▸ **Recorded information**
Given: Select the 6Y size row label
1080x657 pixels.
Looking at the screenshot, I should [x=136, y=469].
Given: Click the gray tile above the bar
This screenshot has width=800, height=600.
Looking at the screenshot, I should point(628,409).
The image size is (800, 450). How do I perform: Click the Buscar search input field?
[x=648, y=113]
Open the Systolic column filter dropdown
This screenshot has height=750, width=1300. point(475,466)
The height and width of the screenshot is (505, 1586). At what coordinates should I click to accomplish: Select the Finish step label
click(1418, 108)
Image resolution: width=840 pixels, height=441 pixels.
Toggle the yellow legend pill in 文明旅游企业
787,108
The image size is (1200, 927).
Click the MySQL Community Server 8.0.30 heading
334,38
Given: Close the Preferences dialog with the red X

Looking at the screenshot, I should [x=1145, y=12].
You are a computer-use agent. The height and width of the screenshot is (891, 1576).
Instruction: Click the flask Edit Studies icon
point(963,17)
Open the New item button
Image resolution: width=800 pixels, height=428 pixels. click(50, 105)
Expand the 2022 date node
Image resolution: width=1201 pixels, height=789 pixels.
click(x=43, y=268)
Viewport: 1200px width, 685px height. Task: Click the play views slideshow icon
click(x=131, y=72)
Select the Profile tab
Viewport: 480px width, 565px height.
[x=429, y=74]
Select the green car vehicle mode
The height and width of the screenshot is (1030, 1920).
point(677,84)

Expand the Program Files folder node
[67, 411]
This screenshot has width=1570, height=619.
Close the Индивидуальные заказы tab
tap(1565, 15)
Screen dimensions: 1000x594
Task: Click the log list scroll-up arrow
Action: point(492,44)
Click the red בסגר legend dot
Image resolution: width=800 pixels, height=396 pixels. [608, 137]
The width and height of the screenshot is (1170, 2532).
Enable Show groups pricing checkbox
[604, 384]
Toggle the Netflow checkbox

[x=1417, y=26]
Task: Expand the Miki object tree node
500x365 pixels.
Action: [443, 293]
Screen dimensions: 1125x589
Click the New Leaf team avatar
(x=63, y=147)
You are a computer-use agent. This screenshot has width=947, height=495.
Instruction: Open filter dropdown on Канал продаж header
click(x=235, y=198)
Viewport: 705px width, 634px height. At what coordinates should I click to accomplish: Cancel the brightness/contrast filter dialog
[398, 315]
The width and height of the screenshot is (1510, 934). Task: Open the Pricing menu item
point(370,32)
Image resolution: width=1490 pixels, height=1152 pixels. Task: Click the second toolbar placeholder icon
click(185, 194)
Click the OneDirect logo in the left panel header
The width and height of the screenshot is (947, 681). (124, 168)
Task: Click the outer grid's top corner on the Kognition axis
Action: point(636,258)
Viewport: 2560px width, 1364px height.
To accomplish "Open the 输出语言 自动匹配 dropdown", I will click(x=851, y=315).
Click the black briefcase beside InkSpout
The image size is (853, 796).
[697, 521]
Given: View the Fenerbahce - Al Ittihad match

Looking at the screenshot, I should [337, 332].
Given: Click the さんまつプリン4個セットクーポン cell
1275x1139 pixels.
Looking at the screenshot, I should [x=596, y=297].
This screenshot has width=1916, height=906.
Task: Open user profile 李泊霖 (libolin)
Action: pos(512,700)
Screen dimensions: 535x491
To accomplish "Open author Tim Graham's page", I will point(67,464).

▸ **The task**
Restate the records from above exactly as they read.

▸ **Answer space**
Given: Select the 6Y size row label
1080x657 pixels.
Looking at the screenshot, I should [x=136, y=469].
Given: Click the gray tile above the bar
This screenshot has width=800, height=600.
Looking at the screenshot, I should point(628,409).
The image size is (800, 450). How do I perform: Click the Buscar search input field?
[x=648, y=113]
Open the Systolic column filter dropdown
This screenshot has height=750, width=1300. point(475,466)
The height and width of the screenshot is (505, 1586). At what coordinates should I click to accomplish: Select the Finish step label
click(1418, 108)
Image resolution: width=840 pixels, height=441 pixels.
Toggle the yellow legend pill in 文明旅游企业
787,108
The image size is (1200, 927).
Click the MySQL Community Server 8.0.30 heading
334,38
Given: Close the Preferences dialog with the red X

Looking at the screenshot, I should [x=1145, y=12].
You are a computer-use agent. The height and width of the screenshot is (891, 1576).
Instruction: Click the flask Edit Studies icon
point(963,17)
Open the New item button
Image resolution: width=800 pixels, height=428 pixels. click(50, 105)
Expand the 2022 date node
Image resolution: width=1201 pixels, height=789 pixels.
click(x=43, y=268)
Viewport: 1200px width, 685px height. Task: Click the play views slideshow icon
click(x=131, y=72)
Select the Profile tab
Viewport: 480px width, 565px height.
[x=429, y=74]
Select the green car vehicle mode
The height and width of the screenshot is (1030, 1920).
point(677,84)

Expand the Program Files folder node
[67, 411]
This screenshot has width=1570, height=619.
Close the Индивидуальные заказы tab
tap(1565, 15)
Screen dimensions: 1000x594
Task: Click the log list scroll-up arrow
Action: point(492,44)
Click the red בסגר legend dot
Image resolution: width=800 pixels, height=396 pixels. [608, 137]
The width and height of the screenshot is (1170, 2532).
Enable Show groups pricing checkbox
[604, 384]
Toggle the Netflow checkbox

[x=1417, y=26]
Task: Expand the Miki object tree node
500x365 pixels.
Action: [443, 293]
Screen dimensions: 1125x589
Click the New Leaf team avatar
(x=63, y=147)
You are a computer-use agent. This screenshot has width=947, height=495.
Instruction: Open filter dropdown on Канал продаж header
click(x=235, y=198)
Viewport: 705px width, 634px height. At what coordinates should I click to accomplish: Cancel the brightness/contrast filter dialog
[398, 315]
The width and height of the screenshot is (1510, 934). Task: Open the Pricing menu item
point(370,32)
Image resolution: width=1490 pixels, height=1152 pixels. Task: Click the second toolbar placeholder icon
click(185, 194)
Click the OneDirect logo in the left panel header
The width and height of the screenshot is (947, 681). (124, 168)
Task: Click the outer grid's top corner on the Kognition axis
Action: point(636,258)
Viewport: 2560px width, 1364px height.
To accomplish "Open the 输出语言 自动匹配 dropdown", I will click(x=851, y=315).
Click the black briefcase beside InkSpout
The image size is (853, 796).
[697, 521]
Given: View the Fenerbahce - Al Ittihad match

Looking at the screenshot, I should [337, 332].
Given: Click the さんまつプリン4個セットクーポン cell
1275x1139 pixels.
Looking at the screenshot, I should [x=596, y=297].
This screenshot has width=1916, height=906.
Task: Open user profile 李泊霖 (libolin)
Action: pos(512,700)
Screen dimensions: 535x491
To accomplish "Open author Tim Graham's page", I will point(67,464).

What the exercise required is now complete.